Our empirical results suggest that the original full alphabet composed of the 20 standard AAs does not provide optimal predictive performance. The alphabet size that is reduced to about 5–10 AA groups is sufficient to represent the diversity of the relations between AA types and residue flexibility in the context of predicting the residue flexibility when using our two-stage linear model. This is consistent with an observation that the 20 AAs alphabet is redundant in a structural sense (Riddle et al. 1997; Luthra et al. 2007). Additionally, our empirical results confirm that the AA groupings can be efficiently generated with PSO and that these groupings provide a consistent (over multiple datasets) improvement in the predictive quality. In general, this (PSO-based) optimization approach can be used to generate “optimal” amino acid grouping for other types of related problems, which can possibly result in two benefits: simpler predictive model and improved predictive performance. The groupings developed in this work may not be effective in other problems, say in prediction of secondary structure or intrinsic disorder, and this PSO-based optimization should be repeated. Moreover, we stress that likely several similarly effective groupings can be generated for a given problem and the end-user has to make the ultimate selection.

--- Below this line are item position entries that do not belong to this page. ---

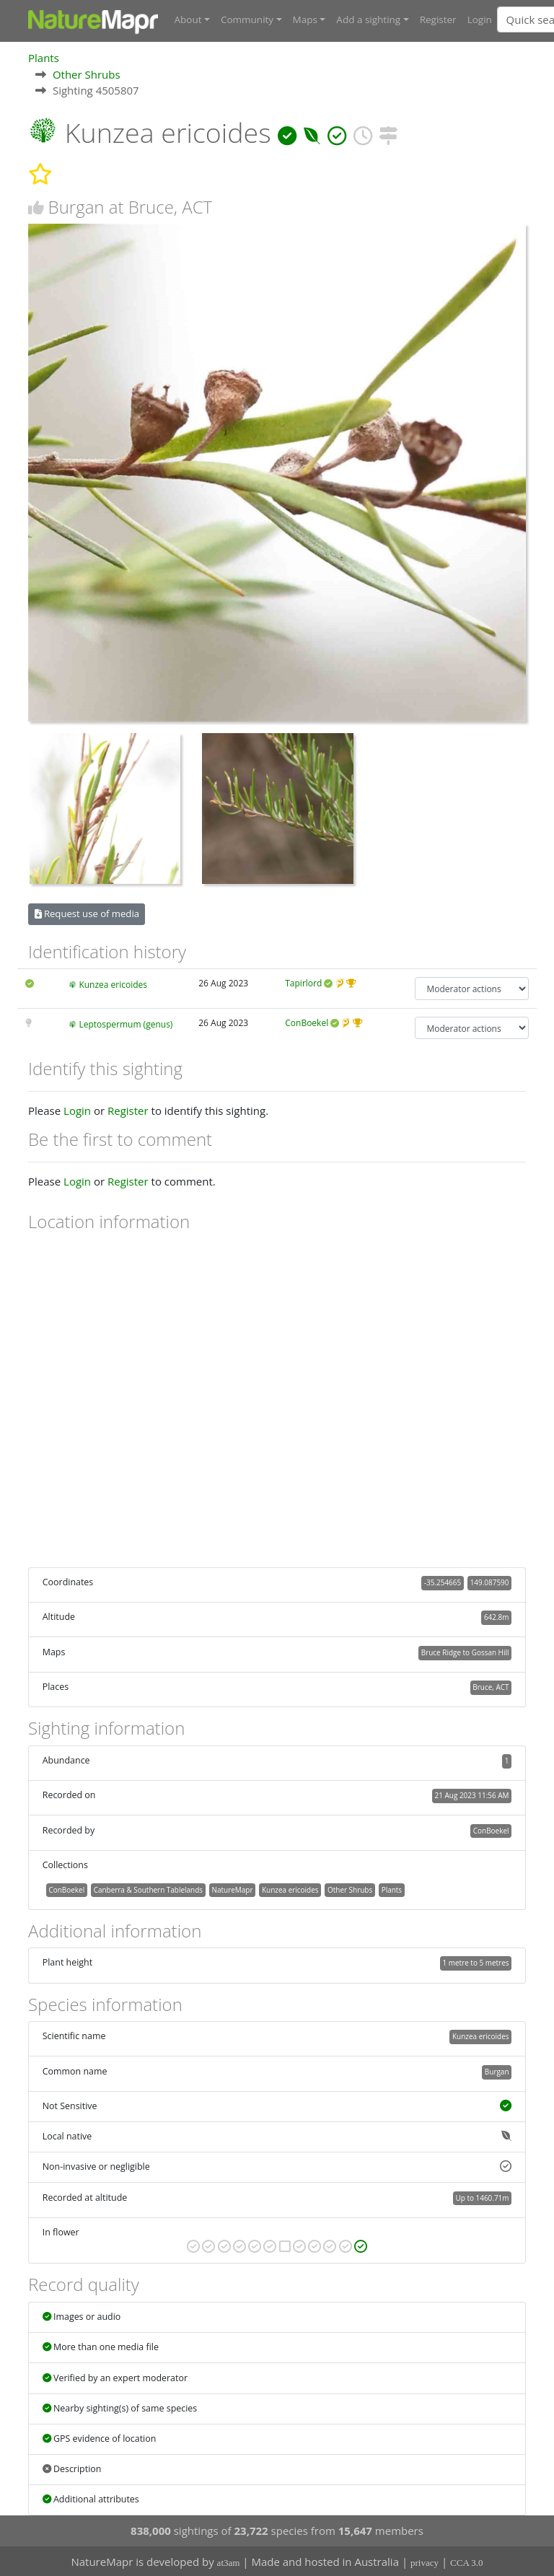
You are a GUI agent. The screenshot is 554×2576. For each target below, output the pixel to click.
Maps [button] (305, 19)
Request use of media (87, 913)
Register (438, 19)
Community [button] (247, 19)
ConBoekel (306, 1022)
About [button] (188, 19)
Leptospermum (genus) (125, 1023)
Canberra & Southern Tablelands (148, 1889)
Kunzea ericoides (113, 984)
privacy (424, 2562)
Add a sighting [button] (368, 19)
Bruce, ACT (490, 1686)
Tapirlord (303, 983)
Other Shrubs (86, 73)
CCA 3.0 (466, 2562)
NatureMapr (232, 1889)
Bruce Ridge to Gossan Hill (465, 1652)
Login (479, 19)
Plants (43, 57)
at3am (228, 2562)
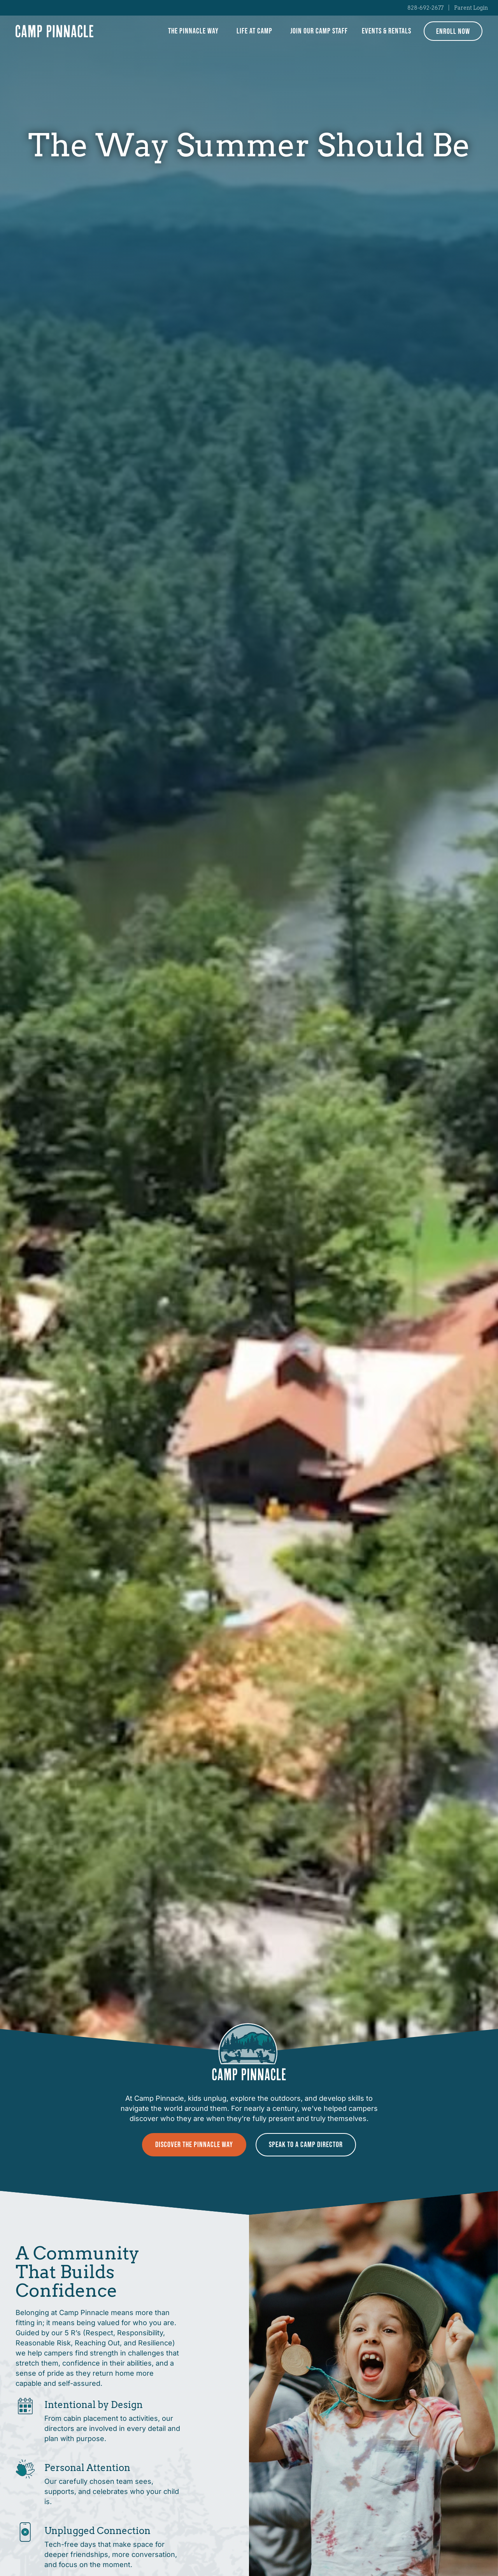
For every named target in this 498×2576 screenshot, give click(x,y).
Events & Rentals (386, 31)
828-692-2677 (425, 8)
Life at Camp (256, 31)
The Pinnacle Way (195, 31)
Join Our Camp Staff (319, 31)
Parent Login (471, 8)
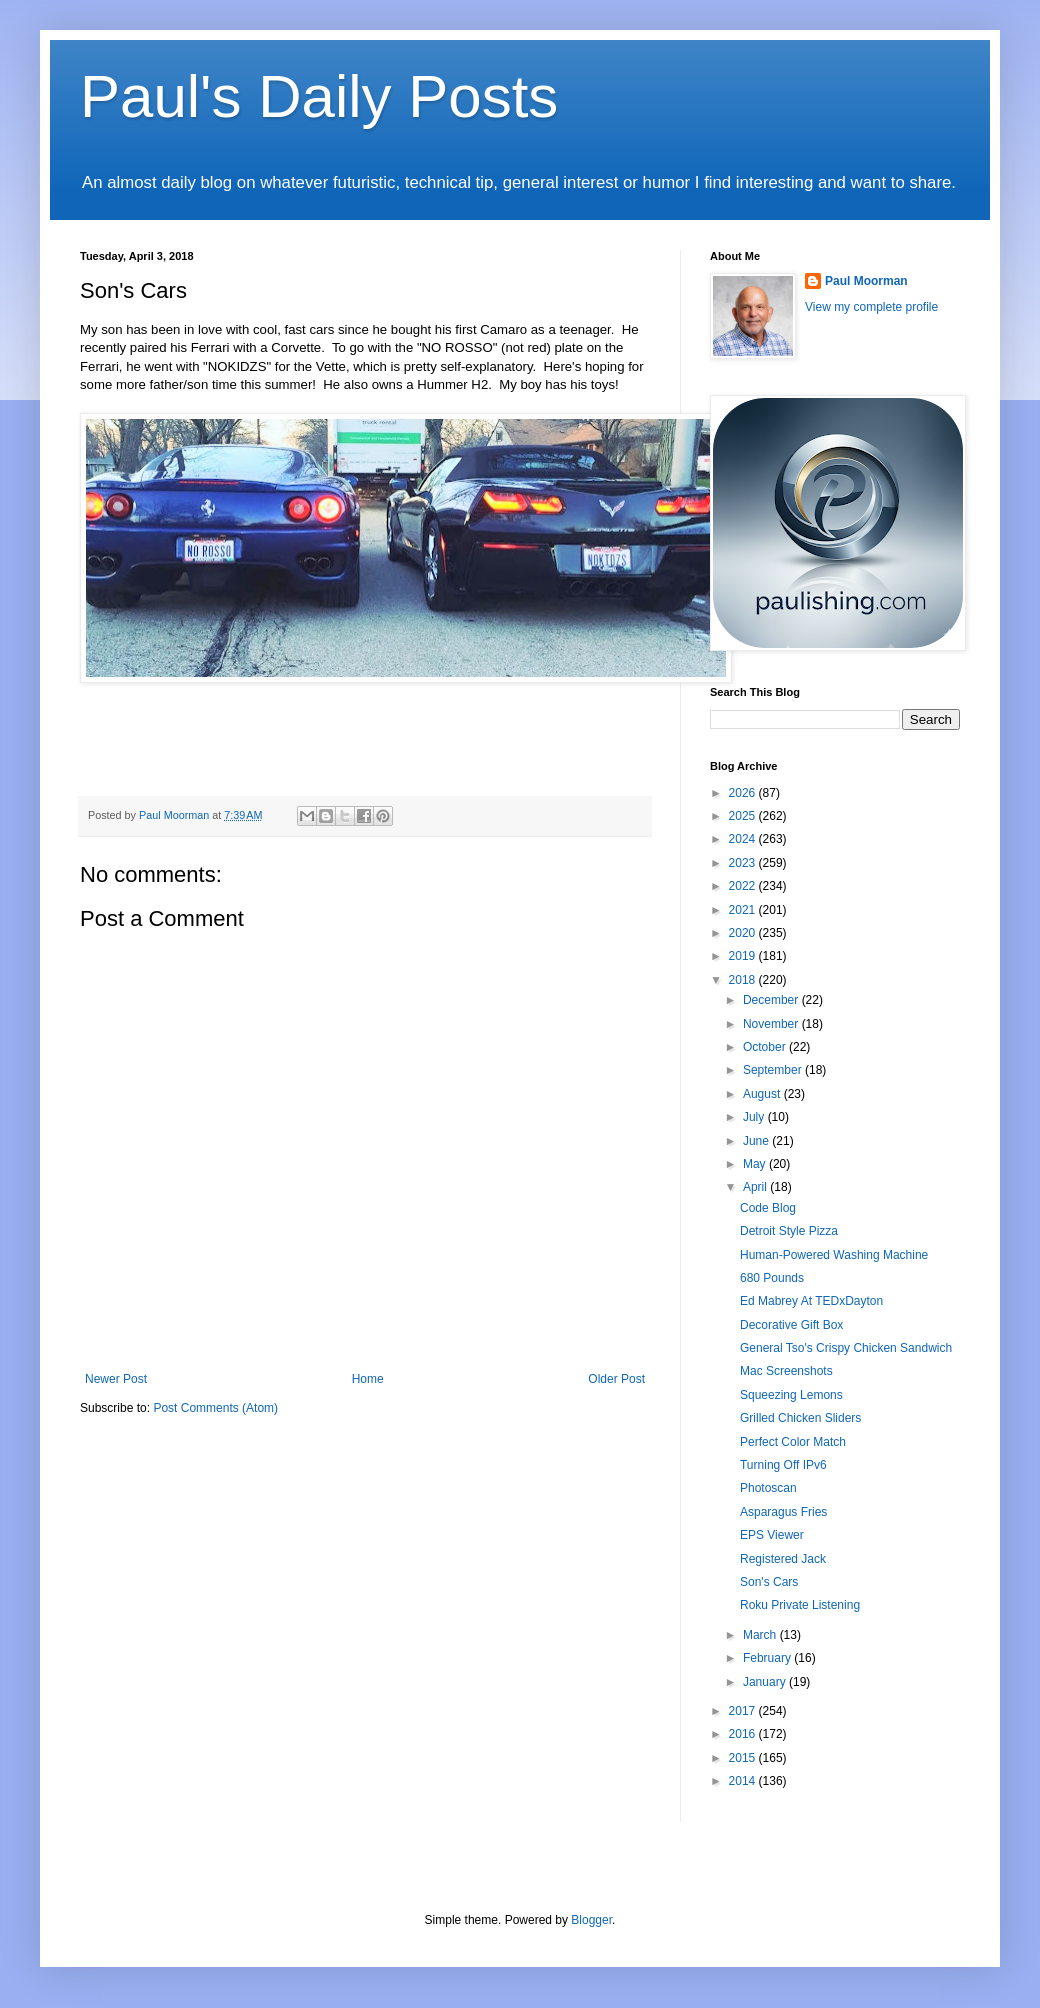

Apart from B-factors that primarily come from the crystal structures, the residue flexibility can be also measured using Nuclear Magnetic Resonance (NMR) (Yang et al. 2007; Carbonell and Sol 2009; Zhang et al. 2010) and is also related to the intrinsically disordered regions that, for instance, can be annotated as the segments of residues with missing electron density in crystal structures (Ferron et al. 2006; Dosztányi et al. 2010). In the past decade, the intrinsic disorder has received considerable amount of attention due to its important functional roles (Uversky and Dunker 2010; Peng et al. 2013a, b). Recently, a number of predictors of disordered region have been developed and their outputs show a relatively strong correlations with the B-factor values (Radivojac et al. 2004; Jin and Dunbrack 2005; Worch and Stolarski 2008). Our previous work (Zhang et al. 2009) has also shown that the B-factor predictors can be applied to the determination of disordered region although the corresponding predictive quality is usually inferior compared to the results obtained with the existing disorder predictors (Peng and Kurgan 2012). This implies that B-factors and disordered regions are to some extent related, which is also shown in Table 2. The annotation of predicted disordered regions was successfully used as input to predict other aspects of protein structure and function including prediction of domain boundaries (Magnusson et al. 2002; Li et al. 2012; Zhang et al. 2013), certain protein–peptide binding events (Disfani et al. 2012) and propensity of protein chains to be amenable to crystallization (Mizianty and Kurgan 2011). Overall, we believe that the B-factor predictors should also provide useful information for similar predictive efforts, besides the more “natural” applications related to the investigations of proteins dynamics, including characterization of the RMSD (root-mean-square distance) of NMR ensembles (Yang et al. 2007), torsion angle fluctuations (Zhang et al. 2010), and order parameters (Carbonell and Sol 2009).